Simon Hart

For too long the Union has been taken for granted

Photo by Matt Cardy/Getty Images

Last month, Boris Johnson marked one year as Prime Minister. He did so not by making a speech from Downing Street but instead by travelling north to Orkney in Scotland. Those few days also saw a historic cabinet meeting, focused solely on strengthening the Union, a sign of the government’s commitment to the centuries-old family of nations that makes up the United Kingdom.

There are those who may wonder why the Prime Minister feels the need to spell out this commitment. Surely the UK has been bound together in a common cause during the Covid crisis? The numerous Treasury intervention schemes, Ministry of Defence field hospital, sharing of data – the UK government and its devolved partners have been forced to work together for the first time in more than 20 years.

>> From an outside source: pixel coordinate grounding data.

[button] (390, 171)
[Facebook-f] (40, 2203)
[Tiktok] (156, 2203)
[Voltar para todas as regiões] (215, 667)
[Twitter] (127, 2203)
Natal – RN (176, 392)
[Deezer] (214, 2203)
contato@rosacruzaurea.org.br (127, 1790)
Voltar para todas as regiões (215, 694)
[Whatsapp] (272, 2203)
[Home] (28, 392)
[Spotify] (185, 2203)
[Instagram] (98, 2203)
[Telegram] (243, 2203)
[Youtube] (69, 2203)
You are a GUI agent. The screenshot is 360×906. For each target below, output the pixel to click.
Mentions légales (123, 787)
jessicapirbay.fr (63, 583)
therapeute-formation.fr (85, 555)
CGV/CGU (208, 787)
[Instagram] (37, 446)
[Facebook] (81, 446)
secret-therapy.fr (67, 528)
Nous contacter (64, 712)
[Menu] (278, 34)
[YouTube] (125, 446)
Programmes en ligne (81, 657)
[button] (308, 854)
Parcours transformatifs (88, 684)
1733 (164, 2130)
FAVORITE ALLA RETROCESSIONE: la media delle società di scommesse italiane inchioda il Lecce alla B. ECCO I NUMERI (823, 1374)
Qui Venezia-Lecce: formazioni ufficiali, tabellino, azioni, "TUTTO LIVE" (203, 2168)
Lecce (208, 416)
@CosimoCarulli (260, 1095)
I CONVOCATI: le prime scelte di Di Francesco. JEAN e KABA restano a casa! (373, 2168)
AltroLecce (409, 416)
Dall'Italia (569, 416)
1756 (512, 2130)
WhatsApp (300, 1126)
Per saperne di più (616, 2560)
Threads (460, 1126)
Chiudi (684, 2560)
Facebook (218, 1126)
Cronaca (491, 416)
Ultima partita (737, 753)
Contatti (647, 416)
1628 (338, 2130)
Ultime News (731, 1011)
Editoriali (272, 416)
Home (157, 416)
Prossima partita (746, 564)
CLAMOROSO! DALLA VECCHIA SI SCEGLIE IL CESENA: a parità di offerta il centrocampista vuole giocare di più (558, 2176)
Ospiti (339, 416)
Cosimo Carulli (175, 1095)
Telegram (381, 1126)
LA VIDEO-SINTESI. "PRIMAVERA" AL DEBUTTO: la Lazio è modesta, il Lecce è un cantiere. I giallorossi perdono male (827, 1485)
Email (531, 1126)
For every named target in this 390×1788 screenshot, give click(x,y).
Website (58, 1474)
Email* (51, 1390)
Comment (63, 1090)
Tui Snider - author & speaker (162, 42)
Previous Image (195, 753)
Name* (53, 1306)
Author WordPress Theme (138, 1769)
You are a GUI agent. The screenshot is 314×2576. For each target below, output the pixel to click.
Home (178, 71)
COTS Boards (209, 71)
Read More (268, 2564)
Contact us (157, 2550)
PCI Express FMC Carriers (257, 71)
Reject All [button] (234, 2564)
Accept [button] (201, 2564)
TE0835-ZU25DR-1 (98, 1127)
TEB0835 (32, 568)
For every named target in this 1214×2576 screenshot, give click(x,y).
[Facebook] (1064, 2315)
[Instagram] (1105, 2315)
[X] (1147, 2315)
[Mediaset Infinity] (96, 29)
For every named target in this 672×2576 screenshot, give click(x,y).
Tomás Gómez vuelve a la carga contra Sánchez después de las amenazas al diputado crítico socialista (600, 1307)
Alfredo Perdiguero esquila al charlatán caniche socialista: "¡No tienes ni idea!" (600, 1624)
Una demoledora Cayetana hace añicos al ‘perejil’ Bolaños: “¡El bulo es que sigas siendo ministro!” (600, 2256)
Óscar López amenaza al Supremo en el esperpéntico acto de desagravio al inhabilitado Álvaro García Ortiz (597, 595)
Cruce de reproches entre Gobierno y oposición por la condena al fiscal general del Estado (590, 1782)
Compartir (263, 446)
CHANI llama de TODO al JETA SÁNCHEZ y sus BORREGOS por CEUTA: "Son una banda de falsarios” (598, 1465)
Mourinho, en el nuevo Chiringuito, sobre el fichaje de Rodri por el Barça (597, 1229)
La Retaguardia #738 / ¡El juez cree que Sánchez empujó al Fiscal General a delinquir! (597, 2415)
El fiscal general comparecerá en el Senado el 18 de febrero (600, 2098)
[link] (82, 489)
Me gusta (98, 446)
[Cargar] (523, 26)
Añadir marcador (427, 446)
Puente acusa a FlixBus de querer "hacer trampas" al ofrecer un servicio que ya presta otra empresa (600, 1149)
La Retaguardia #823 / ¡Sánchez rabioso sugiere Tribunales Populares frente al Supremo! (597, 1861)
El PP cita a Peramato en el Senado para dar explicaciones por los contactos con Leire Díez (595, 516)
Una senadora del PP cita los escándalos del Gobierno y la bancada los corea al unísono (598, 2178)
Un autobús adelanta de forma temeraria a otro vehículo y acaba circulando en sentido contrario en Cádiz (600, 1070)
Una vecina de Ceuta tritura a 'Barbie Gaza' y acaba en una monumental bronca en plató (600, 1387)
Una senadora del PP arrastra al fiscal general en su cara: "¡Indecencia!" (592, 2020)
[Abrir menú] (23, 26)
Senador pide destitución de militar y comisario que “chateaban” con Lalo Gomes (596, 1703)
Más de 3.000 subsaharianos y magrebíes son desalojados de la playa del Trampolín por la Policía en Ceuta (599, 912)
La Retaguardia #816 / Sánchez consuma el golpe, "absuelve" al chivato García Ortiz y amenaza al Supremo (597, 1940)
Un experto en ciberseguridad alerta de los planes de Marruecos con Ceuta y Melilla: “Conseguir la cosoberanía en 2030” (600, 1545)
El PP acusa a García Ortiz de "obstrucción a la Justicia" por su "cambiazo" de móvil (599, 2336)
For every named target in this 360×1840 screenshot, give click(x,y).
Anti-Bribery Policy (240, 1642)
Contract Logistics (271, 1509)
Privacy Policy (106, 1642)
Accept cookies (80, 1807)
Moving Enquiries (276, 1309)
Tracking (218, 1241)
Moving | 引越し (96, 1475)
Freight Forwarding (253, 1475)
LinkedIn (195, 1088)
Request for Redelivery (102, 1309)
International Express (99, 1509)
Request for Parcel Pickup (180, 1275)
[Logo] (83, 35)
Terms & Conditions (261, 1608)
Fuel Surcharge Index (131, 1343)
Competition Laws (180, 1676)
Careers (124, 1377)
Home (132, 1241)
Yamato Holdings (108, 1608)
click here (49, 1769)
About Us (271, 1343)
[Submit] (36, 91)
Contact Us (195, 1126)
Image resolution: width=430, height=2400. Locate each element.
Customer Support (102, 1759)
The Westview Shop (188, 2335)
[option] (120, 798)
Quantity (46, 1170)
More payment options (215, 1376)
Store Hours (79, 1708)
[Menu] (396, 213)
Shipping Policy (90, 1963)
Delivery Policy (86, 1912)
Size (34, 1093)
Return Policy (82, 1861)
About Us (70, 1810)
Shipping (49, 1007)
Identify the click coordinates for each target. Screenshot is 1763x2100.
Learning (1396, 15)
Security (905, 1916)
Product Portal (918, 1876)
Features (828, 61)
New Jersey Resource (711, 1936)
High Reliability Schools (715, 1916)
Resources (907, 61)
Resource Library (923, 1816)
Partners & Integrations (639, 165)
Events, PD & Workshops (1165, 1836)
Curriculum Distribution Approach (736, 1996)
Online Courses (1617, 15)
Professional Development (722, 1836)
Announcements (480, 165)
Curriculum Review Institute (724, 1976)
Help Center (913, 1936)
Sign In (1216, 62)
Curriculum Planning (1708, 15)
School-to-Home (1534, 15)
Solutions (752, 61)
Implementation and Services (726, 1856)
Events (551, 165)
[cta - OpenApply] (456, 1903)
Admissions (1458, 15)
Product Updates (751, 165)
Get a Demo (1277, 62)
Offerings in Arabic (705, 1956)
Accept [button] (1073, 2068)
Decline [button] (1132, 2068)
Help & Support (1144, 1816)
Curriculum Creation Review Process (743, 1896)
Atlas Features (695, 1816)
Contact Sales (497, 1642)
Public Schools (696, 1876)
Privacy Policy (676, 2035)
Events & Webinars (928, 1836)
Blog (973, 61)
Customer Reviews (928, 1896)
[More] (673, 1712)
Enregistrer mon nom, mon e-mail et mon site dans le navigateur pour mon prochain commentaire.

In Wales, a third of our workforce remains on a salary thanks to the Treasury’s furlough scheme. Key strategic employers have been protected by the commitment of the entire UK, not just the nation where a business happens to find itself. So at a time when the Union has never been stronger nor more economically significant, how come it has – according to some polls – never been so unpopular? How is it that in Wales, support for independence has crept up but not support for the only party that is committed to delivering it?

In part, the Union has been taken for granted. After all, it isn’t broken, so why fix it? It’s much easier for Westminster and Whitehall to pursue a ‘devolve and forget’ approach to any government activity outside of England. And there is nothing new in this either. When Labour’s Donald Dewer took the role of Scotland’s first ever First Minister back in 1999, he declared the formation of the Scottish parliament as the end of the debate on separatism, preventing (he hoped) the country ‘sliding away to independence through the halfway house of devolution’.